### Your assignment
The required output is the whole listing below, unchanged.

### Records provided

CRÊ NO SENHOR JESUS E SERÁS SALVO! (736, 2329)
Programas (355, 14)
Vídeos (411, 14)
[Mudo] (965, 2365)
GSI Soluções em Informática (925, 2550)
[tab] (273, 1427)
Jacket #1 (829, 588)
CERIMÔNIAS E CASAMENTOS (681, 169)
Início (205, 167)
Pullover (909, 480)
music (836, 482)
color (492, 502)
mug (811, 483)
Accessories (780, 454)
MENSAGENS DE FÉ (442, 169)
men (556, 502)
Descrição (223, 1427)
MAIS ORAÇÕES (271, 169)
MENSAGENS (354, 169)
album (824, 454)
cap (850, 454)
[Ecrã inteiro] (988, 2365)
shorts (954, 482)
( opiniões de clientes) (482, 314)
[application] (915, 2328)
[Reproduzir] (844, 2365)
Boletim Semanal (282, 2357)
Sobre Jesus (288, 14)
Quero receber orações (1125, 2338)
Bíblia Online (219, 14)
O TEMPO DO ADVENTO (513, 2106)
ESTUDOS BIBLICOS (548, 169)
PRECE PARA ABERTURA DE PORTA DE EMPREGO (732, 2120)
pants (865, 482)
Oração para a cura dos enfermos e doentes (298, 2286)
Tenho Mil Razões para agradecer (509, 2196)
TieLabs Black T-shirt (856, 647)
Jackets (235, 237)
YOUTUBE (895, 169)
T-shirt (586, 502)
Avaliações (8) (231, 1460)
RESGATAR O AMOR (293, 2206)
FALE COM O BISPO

### Exercise output
CRÊ NO SENHOR JESUS E SERÁS SALVO! (736, 2329)
Programas (355, 14)
Vídeos (411, 14)
[Mudo] (965, 2365)
GSI Soluções em Informática (925, 2550)
[tab] (273, 1427)
Jacket #1 (829, 588)
CERIMÔNIAS E CASAMENTOS (681, 169)
Início (205, 167)
Pullover (909, 480)
music (836, 482)
color (492, 502)
mug (811, 483)
Accessories (780, 454)
MENSAGENS DE FÉ (442, 169)
men (556, 502)
Descrição (223, 1427)
MAIS ORAÇÕES (271, 169)
MENSAGENS (354, 169)
album (824, 454)
cap (850, 454)
[Ecrã inteiro] (988, 2365)
shorts (954, 482)
( opiniões de clientes) (482, 314)
[application] (915, 2328)
[Reproduzir] (844, 2365)
Boletim Semanal (282, 2357)
Sobre Jesus (288, 14)
Quero receber orações (1125, 2338)
Bíblia Online (219, 14)
O TEMPO DO ADVENTO (513, 2106)
ESTUDOS BIBLICOS (548, 169)
PRECE PARA ABERTURA DE PORTA DE EMPREGO (732, 2120)
pants (865, 482)
Oração para a cura dos enfermos e doentes (298, 2286)
Tenho Mil Razões para agradecer (509, 2196)
TieLabs Black T-shirt (856, 647)
Jackets (235, 237)
YOUTUBE (895, 169)
T-shirt (586, 502)
Avaliações (8) (231, 1460)
RESGATAR O AMOR (293, 2206)
FALE COM O BISPO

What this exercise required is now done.